WORK TASK:
Please copy out every line in the records below that includes the word "three".

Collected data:
# # # # #
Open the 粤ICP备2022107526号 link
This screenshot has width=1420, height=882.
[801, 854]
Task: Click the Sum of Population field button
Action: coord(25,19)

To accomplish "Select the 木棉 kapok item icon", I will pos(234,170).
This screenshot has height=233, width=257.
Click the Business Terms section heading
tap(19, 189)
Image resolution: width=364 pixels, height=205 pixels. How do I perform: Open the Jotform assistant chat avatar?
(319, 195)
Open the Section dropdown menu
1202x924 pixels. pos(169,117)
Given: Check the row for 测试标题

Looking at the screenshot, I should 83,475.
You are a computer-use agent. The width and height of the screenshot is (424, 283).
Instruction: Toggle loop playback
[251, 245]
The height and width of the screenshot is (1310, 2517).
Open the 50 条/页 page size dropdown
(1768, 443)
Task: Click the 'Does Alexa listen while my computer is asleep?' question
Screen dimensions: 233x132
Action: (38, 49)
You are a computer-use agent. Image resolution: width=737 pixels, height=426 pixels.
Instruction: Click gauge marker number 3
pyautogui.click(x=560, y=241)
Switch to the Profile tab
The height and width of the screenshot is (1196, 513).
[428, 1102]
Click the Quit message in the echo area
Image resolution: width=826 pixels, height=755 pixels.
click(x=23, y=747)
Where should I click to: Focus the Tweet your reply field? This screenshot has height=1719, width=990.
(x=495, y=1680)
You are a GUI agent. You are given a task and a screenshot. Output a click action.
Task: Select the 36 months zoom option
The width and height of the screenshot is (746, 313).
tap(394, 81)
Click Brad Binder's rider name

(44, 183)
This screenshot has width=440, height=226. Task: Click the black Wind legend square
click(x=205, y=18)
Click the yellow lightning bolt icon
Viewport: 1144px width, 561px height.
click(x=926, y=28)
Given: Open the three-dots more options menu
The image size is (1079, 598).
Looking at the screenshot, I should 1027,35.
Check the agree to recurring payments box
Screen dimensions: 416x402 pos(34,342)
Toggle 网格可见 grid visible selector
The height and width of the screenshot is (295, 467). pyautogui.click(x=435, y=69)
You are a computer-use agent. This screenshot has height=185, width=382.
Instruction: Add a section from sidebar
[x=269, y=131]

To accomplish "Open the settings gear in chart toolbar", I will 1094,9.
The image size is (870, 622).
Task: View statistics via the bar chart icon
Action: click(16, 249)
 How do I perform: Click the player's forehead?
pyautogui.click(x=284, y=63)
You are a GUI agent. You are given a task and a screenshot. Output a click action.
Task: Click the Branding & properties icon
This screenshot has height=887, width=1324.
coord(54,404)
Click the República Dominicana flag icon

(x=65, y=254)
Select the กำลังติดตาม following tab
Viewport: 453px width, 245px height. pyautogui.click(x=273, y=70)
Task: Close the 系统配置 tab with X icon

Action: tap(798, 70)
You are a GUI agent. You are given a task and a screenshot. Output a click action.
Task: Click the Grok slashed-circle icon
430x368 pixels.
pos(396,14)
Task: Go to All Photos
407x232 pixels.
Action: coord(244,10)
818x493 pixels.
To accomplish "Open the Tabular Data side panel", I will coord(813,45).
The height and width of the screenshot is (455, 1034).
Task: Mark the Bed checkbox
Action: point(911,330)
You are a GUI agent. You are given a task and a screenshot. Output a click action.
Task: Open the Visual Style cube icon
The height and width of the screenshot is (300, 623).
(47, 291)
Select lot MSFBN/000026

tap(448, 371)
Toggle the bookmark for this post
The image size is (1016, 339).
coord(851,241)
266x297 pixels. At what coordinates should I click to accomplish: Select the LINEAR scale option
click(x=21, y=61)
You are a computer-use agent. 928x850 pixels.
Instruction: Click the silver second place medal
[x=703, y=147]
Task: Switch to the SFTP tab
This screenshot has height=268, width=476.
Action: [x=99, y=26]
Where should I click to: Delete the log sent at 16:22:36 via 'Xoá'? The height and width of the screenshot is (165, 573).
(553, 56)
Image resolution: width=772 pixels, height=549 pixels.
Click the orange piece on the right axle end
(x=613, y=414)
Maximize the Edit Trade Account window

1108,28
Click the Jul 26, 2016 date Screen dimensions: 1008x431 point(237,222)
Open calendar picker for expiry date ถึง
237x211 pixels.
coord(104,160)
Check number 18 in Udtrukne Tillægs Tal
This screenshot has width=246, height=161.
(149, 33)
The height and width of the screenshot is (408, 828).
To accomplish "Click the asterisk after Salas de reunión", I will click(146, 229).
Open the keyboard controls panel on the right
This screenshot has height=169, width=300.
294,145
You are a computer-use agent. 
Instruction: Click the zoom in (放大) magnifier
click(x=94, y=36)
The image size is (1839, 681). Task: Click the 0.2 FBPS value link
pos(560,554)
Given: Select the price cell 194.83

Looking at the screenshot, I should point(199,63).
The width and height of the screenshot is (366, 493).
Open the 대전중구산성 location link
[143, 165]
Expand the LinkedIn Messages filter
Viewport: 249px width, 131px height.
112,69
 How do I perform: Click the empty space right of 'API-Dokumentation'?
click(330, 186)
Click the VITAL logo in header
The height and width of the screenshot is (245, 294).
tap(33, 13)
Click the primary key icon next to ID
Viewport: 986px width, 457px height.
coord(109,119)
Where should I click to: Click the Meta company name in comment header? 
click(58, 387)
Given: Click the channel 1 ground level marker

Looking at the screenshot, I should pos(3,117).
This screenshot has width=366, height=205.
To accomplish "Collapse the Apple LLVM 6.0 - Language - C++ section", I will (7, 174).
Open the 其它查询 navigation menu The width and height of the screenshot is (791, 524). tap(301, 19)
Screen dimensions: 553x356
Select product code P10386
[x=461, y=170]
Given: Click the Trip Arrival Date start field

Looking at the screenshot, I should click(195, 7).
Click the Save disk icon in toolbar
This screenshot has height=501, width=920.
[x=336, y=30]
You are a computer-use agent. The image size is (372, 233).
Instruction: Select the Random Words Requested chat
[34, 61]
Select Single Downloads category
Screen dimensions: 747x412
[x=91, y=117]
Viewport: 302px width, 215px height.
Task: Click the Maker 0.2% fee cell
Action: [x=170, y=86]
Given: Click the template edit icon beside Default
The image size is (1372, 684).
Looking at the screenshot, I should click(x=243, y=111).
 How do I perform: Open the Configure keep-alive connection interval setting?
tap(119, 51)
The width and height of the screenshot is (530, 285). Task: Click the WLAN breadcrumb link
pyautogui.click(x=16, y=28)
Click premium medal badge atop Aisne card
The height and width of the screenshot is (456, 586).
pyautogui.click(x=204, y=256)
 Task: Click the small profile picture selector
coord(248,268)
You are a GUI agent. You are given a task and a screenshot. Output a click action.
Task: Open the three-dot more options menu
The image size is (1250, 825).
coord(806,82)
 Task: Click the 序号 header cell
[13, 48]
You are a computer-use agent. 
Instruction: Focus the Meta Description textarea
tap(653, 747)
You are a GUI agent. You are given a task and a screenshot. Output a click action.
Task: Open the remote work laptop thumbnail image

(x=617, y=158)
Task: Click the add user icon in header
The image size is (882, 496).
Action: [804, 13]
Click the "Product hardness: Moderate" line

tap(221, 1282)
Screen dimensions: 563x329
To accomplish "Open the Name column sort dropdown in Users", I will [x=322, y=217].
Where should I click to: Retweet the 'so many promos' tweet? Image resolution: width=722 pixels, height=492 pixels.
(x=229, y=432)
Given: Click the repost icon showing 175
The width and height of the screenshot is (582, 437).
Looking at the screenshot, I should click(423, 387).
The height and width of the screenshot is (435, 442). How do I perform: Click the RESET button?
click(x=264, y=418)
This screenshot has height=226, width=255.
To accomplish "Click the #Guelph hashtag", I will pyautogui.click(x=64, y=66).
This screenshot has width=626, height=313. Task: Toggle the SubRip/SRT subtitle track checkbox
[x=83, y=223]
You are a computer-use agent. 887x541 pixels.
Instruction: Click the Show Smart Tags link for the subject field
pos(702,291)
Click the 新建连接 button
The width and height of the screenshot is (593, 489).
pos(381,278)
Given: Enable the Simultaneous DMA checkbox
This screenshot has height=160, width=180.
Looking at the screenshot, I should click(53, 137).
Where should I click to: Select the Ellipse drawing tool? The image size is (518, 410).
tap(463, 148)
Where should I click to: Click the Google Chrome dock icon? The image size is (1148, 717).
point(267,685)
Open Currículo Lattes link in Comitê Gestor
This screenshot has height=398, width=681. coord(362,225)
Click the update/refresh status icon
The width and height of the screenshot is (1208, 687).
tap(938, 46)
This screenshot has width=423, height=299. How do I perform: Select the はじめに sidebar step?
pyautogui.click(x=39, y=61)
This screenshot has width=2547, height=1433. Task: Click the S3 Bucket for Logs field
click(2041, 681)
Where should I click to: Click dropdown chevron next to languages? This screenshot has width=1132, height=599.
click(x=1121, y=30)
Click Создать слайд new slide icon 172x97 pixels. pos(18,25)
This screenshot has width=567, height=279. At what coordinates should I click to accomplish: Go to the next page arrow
# # # # #
ANSWER BOX:
Given: Open the three-dots more options menu
Task: Open the three-dot more options menu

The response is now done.